Le di las gracias y salí de la cabina telefónica. Al volver al restaurante, me detuve unos instantes en la puerta. La puesta de sol dibujaba largas sombras en la sala. Las dos damas de mediana edad seguían hablando animadamente, aunque no sabría decir si el tema seguía siendo mi persona. Al fondo del comedor vi que Boris le explicaba algo a Sophie, y que los dos reían con alborozo. Seguí allí unos instantes, dándole vueltas a mi conversación con la señorita Stratmann. Pensando detenidamente en ello, sí había algo osado en la idea de que yo podría sacar algo en limpio de la audición de los viejos discos del señor Brodsky. No había duda de que la condesa y el señor Von Winterstein tenían pensado guiarme paso a paso en tal audición… El pensamiento me irritó, y me sentí afortunado por haberme visto obligado a perderme el evento de marras…

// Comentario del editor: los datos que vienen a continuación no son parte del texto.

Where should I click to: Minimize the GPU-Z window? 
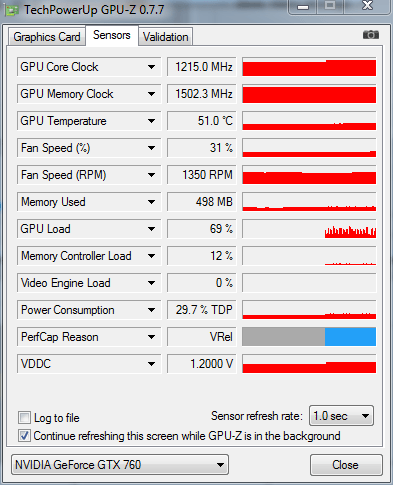(303, 7)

Entonces miré el reloj y vi que, pese a mis palabras tranquilizadoras a la señorita Stratmann, corríamos grave riesgo de llegar tarde a la galería Karwinsky. Fui hasta nuestra mesa y, sin siquiera sentarme, dije:
– Nos tenemos que ir. Llevamos mucho tiempo en este sitio.
Había dado a mis palabras cierto tono perentorio, pero Sophie se limitó a alzar la mirada y a decir:
– Boris piensa que estos dónuts son los mejores que ha comido en su vida. De eso era de lo que hablábamos, ¿verdad, Boris?